Lewis had a 28-yard run to set up a field goal and dived in from the 1 for a touchdown against his former team. Lewis might have been stopped short of the goal line, but Billick was too late throwing the challenge flag.
“The officiating matched our play,” said Billick, who barked at the officials repeatedly.
Winslow had four catches for 96 yards, including a career-long 49-yarder. He began the game in a rotation with Steve Heiden to lessen the impact on the shoulder, but wound up playing nearly every snap after halftime.
“In this locker room there might not be a better competitor,” said guard Eric Steinbach, who returned after a first-half shoulder stinger. “It’s going to take a lot to keep him off the field.”
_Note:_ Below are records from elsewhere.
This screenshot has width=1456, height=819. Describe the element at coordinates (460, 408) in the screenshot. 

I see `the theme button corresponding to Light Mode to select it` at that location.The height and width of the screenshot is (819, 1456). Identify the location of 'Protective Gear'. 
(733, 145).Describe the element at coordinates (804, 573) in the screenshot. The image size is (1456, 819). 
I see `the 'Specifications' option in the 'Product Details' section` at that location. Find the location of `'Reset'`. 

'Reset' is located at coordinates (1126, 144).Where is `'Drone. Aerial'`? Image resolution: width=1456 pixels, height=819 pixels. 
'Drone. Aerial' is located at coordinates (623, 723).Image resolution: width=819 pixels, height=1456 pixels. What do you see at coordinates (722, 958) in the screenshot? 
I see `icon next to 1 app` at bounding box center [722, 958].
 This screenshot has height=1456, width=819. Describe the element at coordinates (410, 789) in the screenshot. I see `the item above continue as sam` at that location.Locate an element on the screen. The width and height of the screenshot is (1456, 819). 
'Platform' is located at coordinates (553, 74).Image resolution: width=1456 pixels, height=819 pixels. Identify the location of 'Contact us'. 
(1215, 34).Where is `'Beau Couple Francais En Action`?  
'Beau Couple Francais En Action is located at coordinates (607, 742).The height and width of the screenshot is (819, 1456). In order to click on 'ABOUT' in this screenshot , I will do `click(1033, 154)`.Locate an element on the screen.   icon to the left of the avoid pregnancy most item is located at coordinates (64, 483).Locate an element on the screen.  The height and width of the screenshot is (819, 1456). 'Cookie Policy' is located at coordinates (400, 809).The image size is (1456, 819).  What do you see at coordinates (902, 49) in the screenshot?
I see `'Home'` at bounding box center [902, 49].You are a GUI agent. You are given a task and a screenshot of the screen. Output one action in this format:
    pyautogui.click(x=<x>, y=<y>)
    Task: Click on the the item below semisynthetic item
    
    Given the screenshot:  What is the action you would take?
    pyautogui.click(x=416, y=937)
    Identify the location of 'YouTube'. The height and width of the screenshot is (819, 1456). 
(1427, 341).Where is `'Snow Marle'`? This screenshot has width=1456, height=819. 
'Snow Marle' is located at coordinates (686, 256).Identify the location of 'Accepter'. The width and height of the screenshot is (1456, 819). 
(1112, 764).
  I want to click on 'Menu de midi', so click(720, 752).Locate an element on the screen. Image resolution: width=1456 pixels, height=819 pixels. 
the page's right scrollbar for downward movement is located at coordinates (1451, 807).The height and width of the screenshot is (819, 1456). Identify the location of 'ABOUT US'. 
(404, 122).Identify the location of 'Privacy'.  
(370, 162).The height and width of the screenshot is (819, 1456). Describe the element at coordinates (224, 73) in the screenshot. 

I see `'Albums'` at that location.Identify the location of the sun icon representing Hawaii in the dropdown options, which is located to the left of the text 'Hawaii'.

Steinbach was part of a line that didn’t allow a sack to a team that had one in 24 straight games and got the Browns for 13 in two meetings last year.
“That’s amazing,” Winslow said. “They are the best defense in the league.”
The Ravens weren’t at their best. Linebacker Ray Lewis recorded just six tackles and made little noise, former Brown Matt Stover missed two field goals, Yamon Figurs fumbled a kickoff return and McAlister jumped offside on a missed Phil Dawson field goal that gave the Browns a first down and led to Lewis’ touchdown.
“It is a low point for us,” tight end Todd Heap said.
The Browns are riding high. They’ve won two straight at home for the first time since 2005 and two in a row in the division in the same season for the first time since 2002.
“This definitely isn’t the old team,” said Edwards, who had three catches for 97 yards.
Crennel was just 1-11 in the AFC North after being blanked last year. He was livid after the loss to the Raiders last week and demanded better play. Even the even-keel coach couldn’t keep a lid on the optimism.
“I think this team’s beginning to come together a little bit,” he said. “We won’t be the Browns of old. When they play good together, they can compete with just about everybody in the league.
“We’re looking forward to the rest of the year.”
It’s been awhile since anyone could say that around here.